>>>

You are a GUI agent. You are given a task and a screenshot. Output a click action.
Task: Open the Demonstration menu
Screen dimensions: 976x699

<<<
>>>

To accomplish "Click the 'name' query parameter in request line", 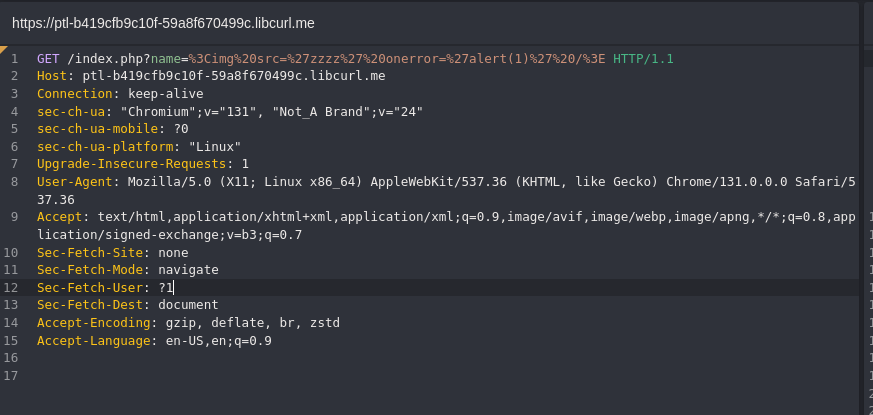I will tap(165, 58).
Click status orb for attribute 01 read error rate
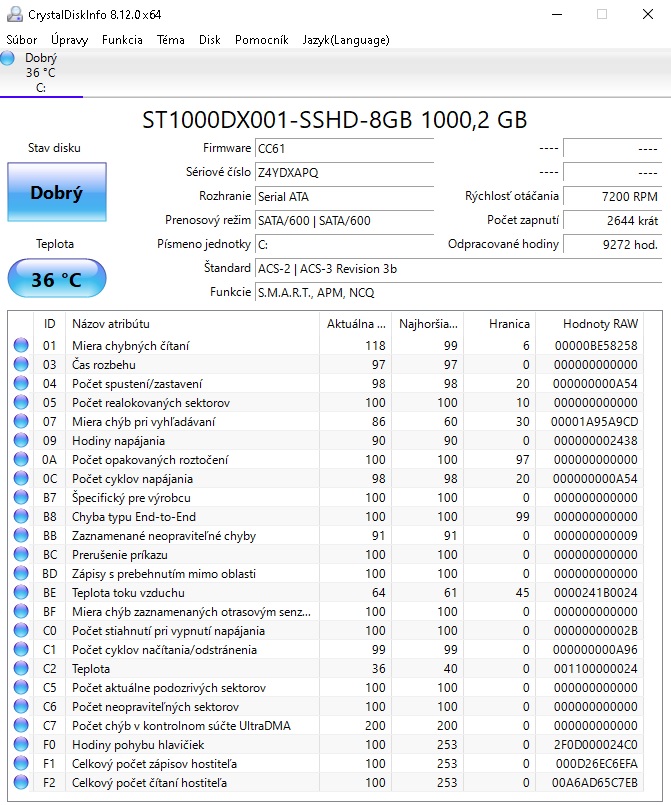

<<<

● The problem
Express the stretch of the listing from the line containing "You are a GUI" through the line containing "Screen dimensions: 976x699" as a numbered list, omitting blank lines.

● Exercise result
1. You are a GUI agent. You are given a task and a screenshot. Output a click action.
2. Task: Open the Demonstration menu
3. Screen dimensions: 976x699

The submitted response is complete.